- **DATA IN THIS EXERCISE**
------------------------

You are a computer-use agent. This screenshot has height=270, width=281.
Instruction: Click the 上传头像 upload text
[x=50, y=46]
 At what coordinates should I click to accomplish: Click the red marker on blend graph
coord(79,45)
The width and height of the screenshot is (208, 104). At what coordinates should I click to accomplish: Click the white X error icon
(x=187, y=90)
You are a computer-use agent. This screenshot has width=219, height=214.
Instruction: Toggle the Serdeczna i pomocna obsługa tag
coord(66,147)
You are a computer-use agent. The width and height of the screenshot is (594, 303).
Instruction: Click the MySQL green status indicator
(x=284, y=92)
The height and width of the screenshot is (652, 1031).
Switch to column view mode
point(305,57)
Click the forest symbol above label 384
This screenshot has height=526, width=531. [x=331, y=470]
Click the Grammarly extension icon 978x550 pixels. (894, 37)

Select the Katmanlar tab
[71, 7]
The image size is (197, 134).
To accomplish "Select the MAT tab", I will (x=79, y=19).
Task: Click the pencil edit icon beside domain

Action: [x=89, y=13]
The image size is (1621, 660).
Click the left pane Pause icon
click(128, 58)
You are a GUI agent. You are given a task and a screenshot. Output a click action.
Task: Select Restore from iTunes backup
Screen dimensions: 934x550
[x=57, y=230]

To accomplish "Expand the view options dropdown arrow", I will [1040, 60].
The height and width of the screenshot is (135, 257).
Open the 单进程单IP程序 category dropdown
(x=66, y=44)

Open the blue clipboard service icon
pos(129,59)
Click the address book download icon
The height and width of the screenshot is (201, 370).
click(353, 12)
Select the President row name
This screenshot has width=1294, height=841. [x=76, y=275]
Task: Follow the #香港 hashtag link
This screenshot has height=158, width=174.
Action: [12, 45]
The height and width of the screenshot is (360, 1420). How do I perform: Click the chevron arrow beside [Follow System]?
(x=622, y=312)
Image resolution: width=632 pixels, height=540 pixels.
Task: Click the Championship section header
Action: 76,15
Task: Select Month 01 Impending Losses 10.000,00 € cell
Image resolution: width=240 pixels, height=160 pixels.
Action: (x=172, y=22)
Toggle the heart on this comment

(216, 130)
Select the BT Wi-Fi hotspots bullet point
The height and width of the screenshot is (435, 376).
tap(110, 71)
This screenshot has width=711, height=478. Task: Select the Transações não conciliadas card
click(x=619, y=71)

------------------------

- **WHAT IS BEING ASKED**
An exact transcription of the data above is required.

- **SOLVED PROBLEM**
You are a computer-use agent. This screenshot has height=270, width=281.
Instruction: Click the 上传头像 upload text
[x=50, y=46]
 At what coordinates should I click to accomplish: Click the red marker on blend graph
coord(79,45)
The width and height of the screenshot is (208, 104). At what coordinates should I click to accomplish: Click the white X error icon
(x=187, y=90)
You are a computer-use agent. This screenshot has width=219, height=214.
Instruction: Toggle the Serdeczna i pomocna obsługa tag
coord(66,147)
You are a computer-use agent. The width and height of the screenshot is (594, 303).
Instruction: Click the MySQL green status indicator
(x=284, y=92)
The height and width of the screenshot is (652, 1031).
Switch to column view mode
point(305,57)
Click the forest symbol above label 384
This screenshot has height=526, width=531. [x=331, y=470]
Click the Grammarly extension icon 978x550 pixels. (894, 37)

Select the Katmanlar tab
[71, 7]
The image size is (197, 134).
To accomplish "Select the MAT tab", I will (x=79, y=19).
Task: Click the pencil edit icon beside domain

Action: [x=89, y=13]
The image size is (1621, 660).
Click the left pane Pause icon
click(128, 58)
You are a GUI agent. You are given a task and a screenshot. Output a click action.
Task: Select Restore from iTunes backup
Screen dimensions: 934x550
[x=57, y=230]

To accomplish "Expand the view options dropdown arrow", I will [1040, 60].
The height and width of the screenshot is (135, 257).
Open the 单进程单IP程序 category dropdown
(x=66, y=44)

Open the blue clipboard service icon
pos(129,59)
Click the address book download icon
The height and width of the screenshot is (201, 370).
click(353, 12)
Select the President row name
This screenshot has width=1294, height=841. [x=76, y=275]
Task: Follow the #香港 hashtag link
This screenshot has height=158, width=174.
Action: [12, 45]
The height and width of the screenshot is (360, 1420). How do I perform: Click the chevron arrow beside [Follow System]?
(x=622, y=312)
Image resolution: width=632 pixels, height=540 pixels.
Task: Click the Championship section header
Action: 76,15
Task: Select Month 01 Impending Losses 10.000,00 € cell
Image resolution: width=240 pixels, height=160 pixels.
Action: (x=172, y=22)
Toggle the heart on this comment

(216, 130)
Select the BT Wi-Fi hotspots bullet point
The height and width of the screenshot is (435, 376).
tap(110, 71)
This screenshot has width=711, height=478. Task: Select the Transações não conciliadas card
click(x=619, y=71)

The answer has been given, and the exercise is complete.